Overall as a company, Caesars reported $3 billion in earnings, $1 billion in consolidated EBITDA, and $74 million in net income for the quarter.

“During the third quarter of 2023, the company achieved an all-time consolidated adjusted EBITDA record. We experienced adjusted EBITDA growth year over year in all three of our primary operating segments including Las Vegas, Regional, and Caesars Digital. Our Regional segment achieved an all-time quarterly adjusted EBITDA record as we harvest the recent portfolio investments within this segment,” Caesars Entertainment CEO Tom Reeg said in the release.

Caesars Digital cuts income losses 89% from 2022

On the digital front, the company posted $2 million in adjusted EBITDA for the quarter, which was a substantial jump from the $38 million in losses posted in the same period from 2022.

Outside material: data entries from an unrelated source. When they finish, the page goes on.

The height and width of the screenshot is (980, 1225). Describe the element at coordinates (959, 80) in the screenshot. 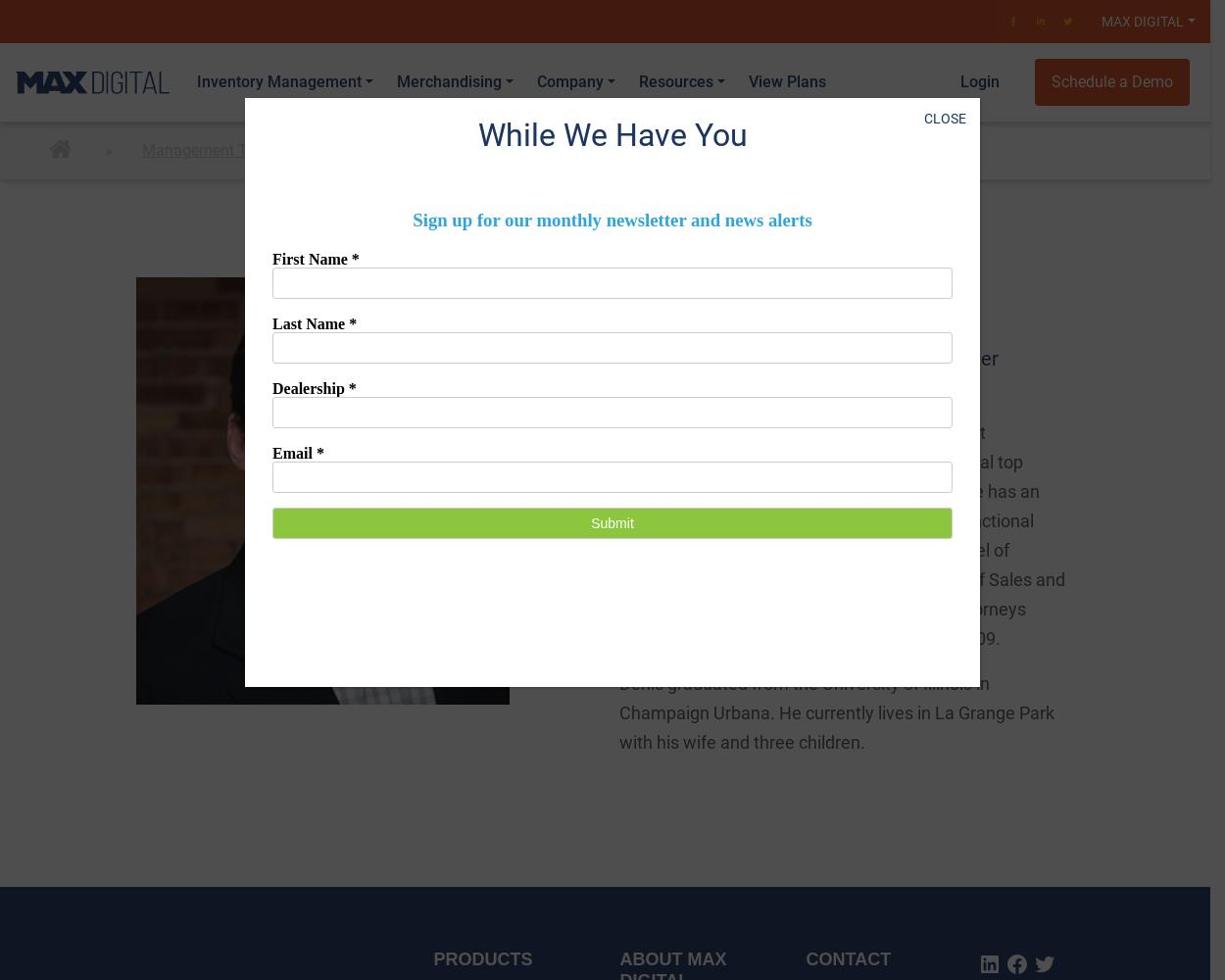

I see `'Login'` at that location.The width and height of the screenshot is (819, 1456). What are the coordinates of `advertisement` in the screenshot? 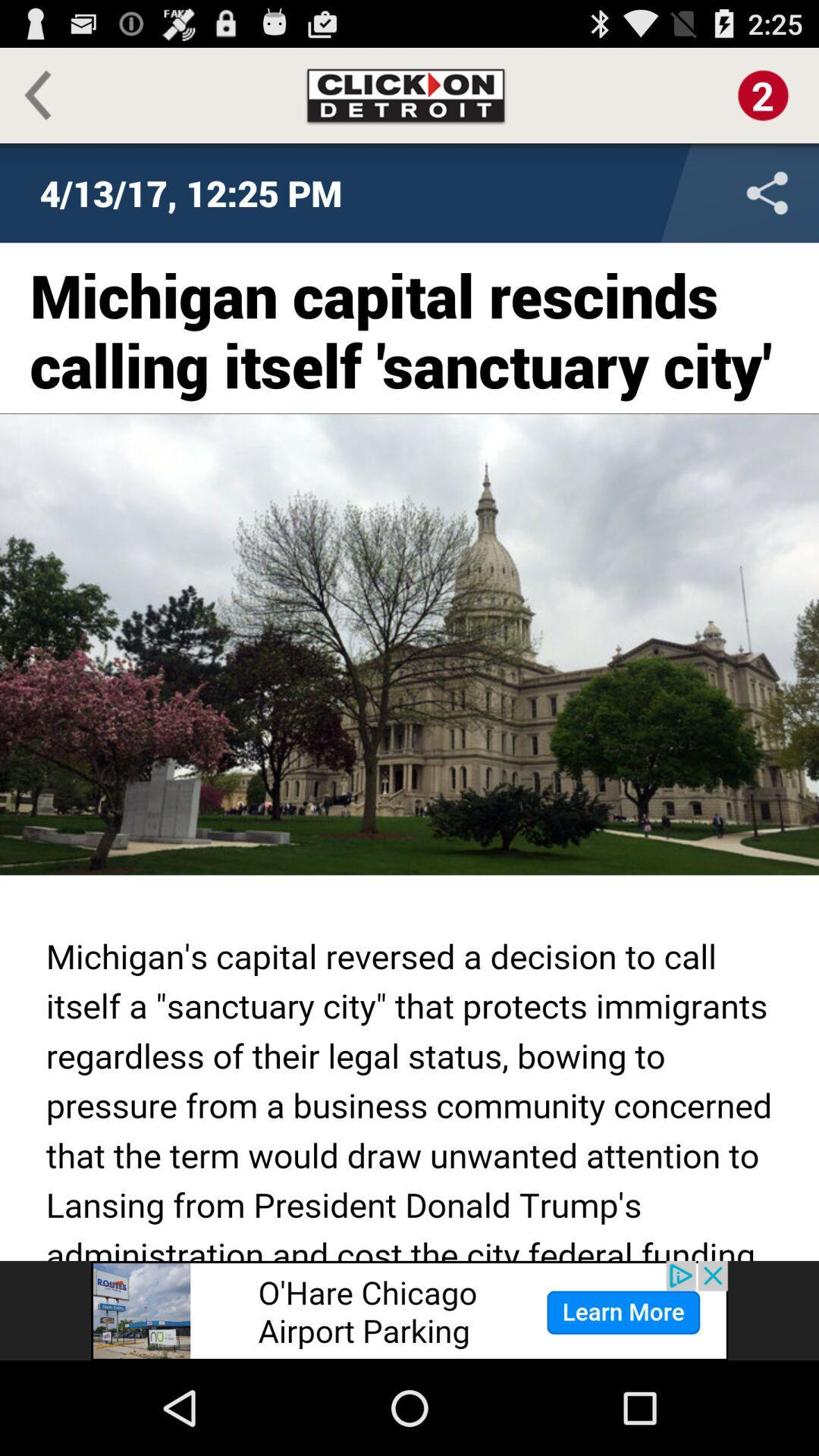 It's located at (410, 1310).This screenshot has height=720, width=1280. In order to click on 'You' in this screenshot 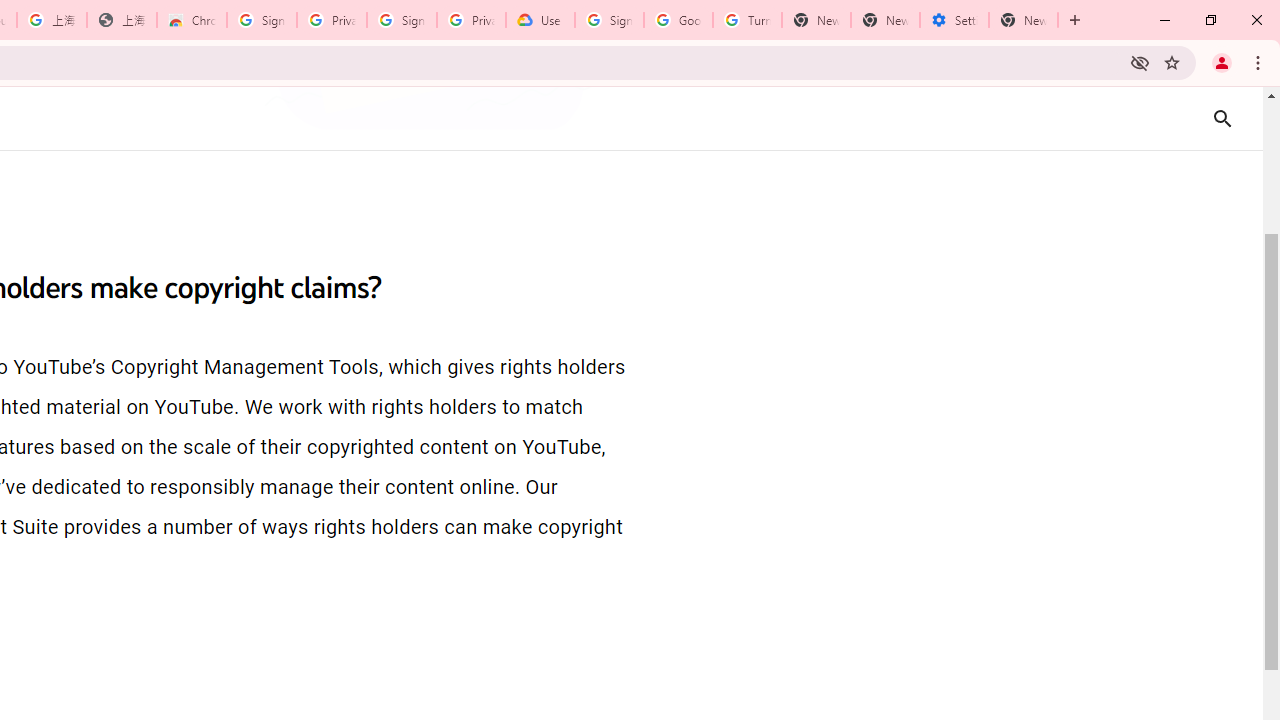, I will do `click(1220, 61)`.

Caesars Digital did post net income losses of $83 million, but again, the number was down precipitously from 2022, when spending on New York and other promotional costs ballooned that number to $755 million.

During the conference call discussing company earnings Reeg and Caesars Sports and Online Gaming Eric Hession offered some insights into what boosted those numbers and observed they had significantly curbed promotional spending compared to previous years.

We launched several new product features for football, including SGPs for NCAA, a livestreaming product for nationally broadcast NFL games, a bet with reward credits feature, and improved payment options,” Hession said. Along with the rollout of new proprietary TAM that will allow shared wallet functionality, these improvements have the company feeling much better about the product.

Handle on the rise but hold still trails DraftKings, FanDuel

On the handle front, Reeg noted a 38% boost to overall betting handle. While that number can often be inflated by operator promotional spending, he said for this quarter that is not the case.

“That’s not promotional-driven. That’s actual handle growth. We got dinged on hold in the quarter but still delivered a positive EBITDA quarter.”

While FanDuel is consistently posting double-digit hold in states, Caesars continues to lag behind but Hession did say the situation was improving.

“We continue to see an end point where we’re going to have hold in the 7.5% to 8% range. If you look at this quarter in particular, we did continue to have sequential hold improvement for the last 4 quarters,” he said.

Caesars Palace online drawing older, female customers

Meanwhile, the pivot to a secondary casino-specific online app, Caesars Palace Online, is helping improve digital performance as well. So much so that the company could consider unrolling even more skins in the future.

“We are exploring the possibilities of adding another skin to the portfolio as there are a number of states where we have additional licenses that we’ve reserved and would plan to potentially roll that out later in 2024,” Hession said.

The benefit of the segmented app is a shift in the types of online casino customers Caesars is acquiring.

The customer that showed up in our iGaming business before through our sports betting tab tended to be a sports better, which skews younger and male and table games player,” Reeg explained. “If you look at the businesses we want to emulate in the iGaming arena, they look like our brick-and-mortar business in terms of skewing to slots and older and female.”